Rasanya mulai ada kembali desakan cairan hangat dari dalam, namun saya tidak tahu apa hal seperti itu juga dirasakan oleh Tia. Tapi yang jelas tangan Tia selalu bergerak menarik rambut dan pinggangku seolah ia tidak mampu lagi menunggu puncak permainan kami. Untung saja cairanku tertahan karena Tia tiba-tiba menarik tubuhku naik ke ranjang lalu memutar badannya sehingga aku terpaksa tinggal di bawahnya. Dengan gesitnya berputar tanpa melepas ujung penisku dari vaginanya, ia lalu jongkok dan menghentak pantatnya naik turun. Penisku sedikit perih dijepitnya namun nikmatnya lebih besar. Ketika ia memutar pinggulnya seperti joget ngebornya Inul, aku semakin sulit pertahankan lagi modal sex yang kujanjikan. Kami sama-sama basah kuyub akibat keringat.
Bukit kembar Tia bergerak indah sekali ketika ia terengah-engah bagai orang naik kuda lumping. Gerakannya cepat sekali, lalu tiba-tiba ia balikkan tubuhnya sampai aku kembali di atas mengangkanginya tanpa melepaskan sedikitpun penisku dari vaginanya. Aku berusaha menyelesaikan permainan dalam posisi ini. Kupercepat gerakanku dan kuangkat kedua kakinya bersandar ke bahuku lalu kukocok terus vaginanya hingga ia berteriak sedikit histeris. Bersamaan dengan itu pula aku merasakan cairan hangat yang sejak tadi mau keluar sudah berada dekat ujung penisku. Tiapun terasa agak gemetaran dan merangkulku dengan keras dan sempat menggigit leherku. Aku tahu kalau ia sudah dipuncak orgasme. Aku berusaha menumpahkan spermaku secara bersamaan dalam rahimnya, sebab kutahu persis wanita yang mau mencapai orgasme. Ternyata betul, aku berhasil dan aku tidak takut akan akibatnya karena Tia punya suami dan tidak bakal timbul kecurigaan jika ia hamil lagi setelah beberapa kali melahirkan.
Tanpa sepata katapun, kami saling menatap dan tersenyum, lalu tergeletak di kasur dengan telanjang bulat. Kami tidur pulas sekali. Mungkin karena capek dan puas, apalagi beberapa malam sebelumnya aku kurang tidur. Kami terbangun ketika jam 5.00 tanpa ada rasa lapar padahal kami main sejak jam 9.00 sampai jam 12.00 tadi.
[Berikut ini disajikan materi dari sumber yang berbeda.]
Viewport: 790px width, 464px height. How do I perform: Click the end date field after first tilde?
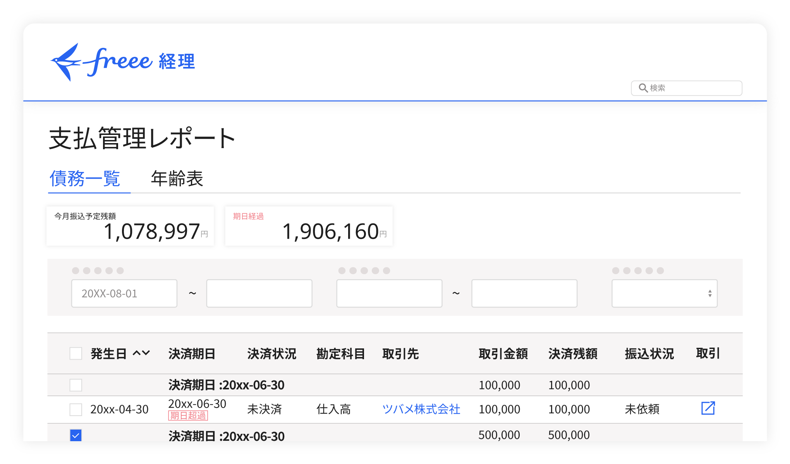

Kami hanya pesan makanan melalui petugas penginapan sebab kami takut keluar kamar nantia ada yang kenal kami. Kami sepakat bermalam saja, lagi pula suami Tia lagi keluar kota mengurus bisnisnya dan anak-anaknya tinggal bersama pembantu di rumah dengan alasan ia mau tugas keluar kota bersama dengan pimpinan kantor. Usai mandi, kami lalu menyantap makanan yang telah kami pesan sebelum mandi. Usai makan, kami kembali bertarung dengan posisi dan model sex macam-macam sesuai pengalaman kami masing-masing hingga larut malam lalu kami tertidur dan bangun lagi melanjutkan dengan sisa-sisa modal kekuatan yang masih kami miliki masing-masing.
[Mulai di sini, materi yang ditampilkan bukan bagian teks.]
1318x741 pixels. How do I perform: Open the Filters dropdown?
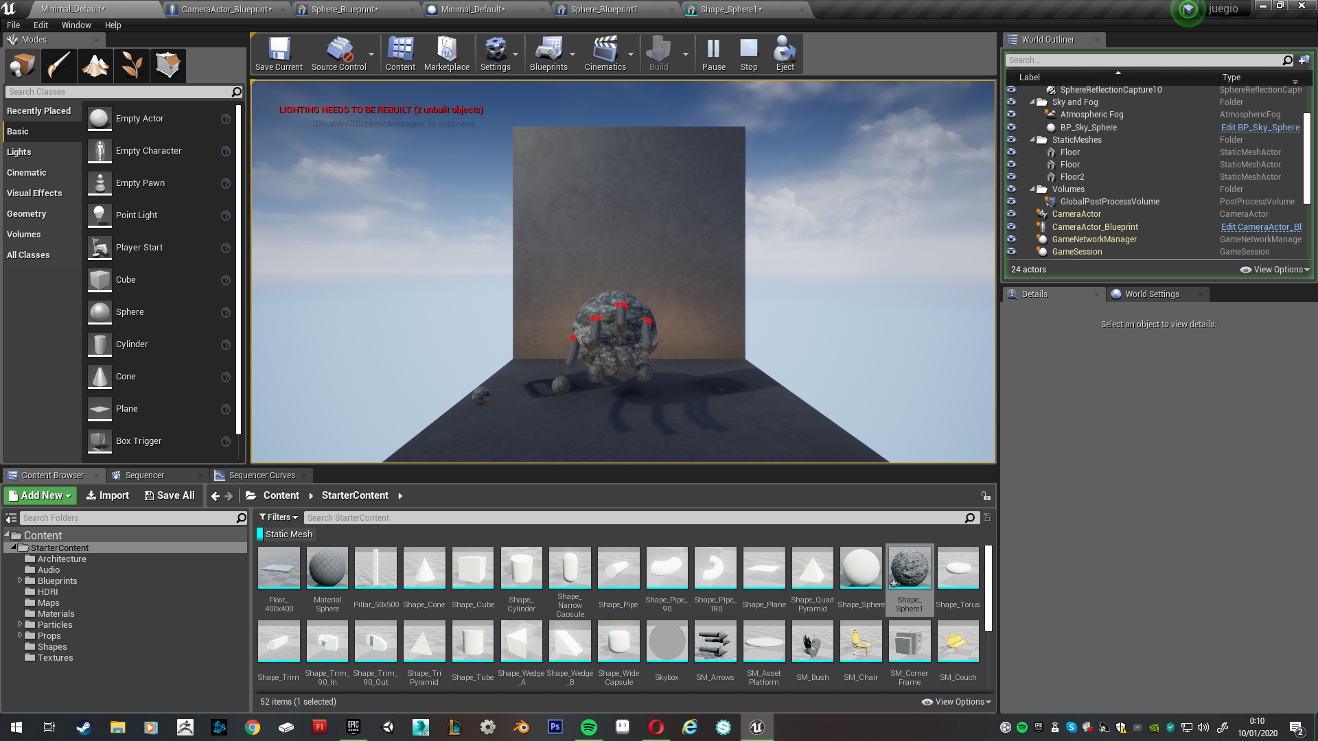[279, 517]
Pembaca yang budiman, tidak sempat kuceritakan secara rinci posisi dan model sex yang kami terapkan sepanjang malam itu, malah sewaktu di kamar mandi, karena rasanya cerita ini sudah terlalu panjang. Aku berusaha lanjutkan lain waktu, termasuk wanita kedua yang juga berminat menyewa modalku. Bahkan ceritanya lebih seru lagi, karena usianya di atas 60 tahun dan vaginanya tidak berbulu sama sekali. Aku tidak perlu cerita berapa sewa yang kuterima, tapi yang jelas lebih dari yang kuperkirakan, bahkan aku justru ketagihan, sehingga tanpa dibayarpun rasanya aku rela dan memang beberapa kali kami lakukan tanpa minta sewa modal.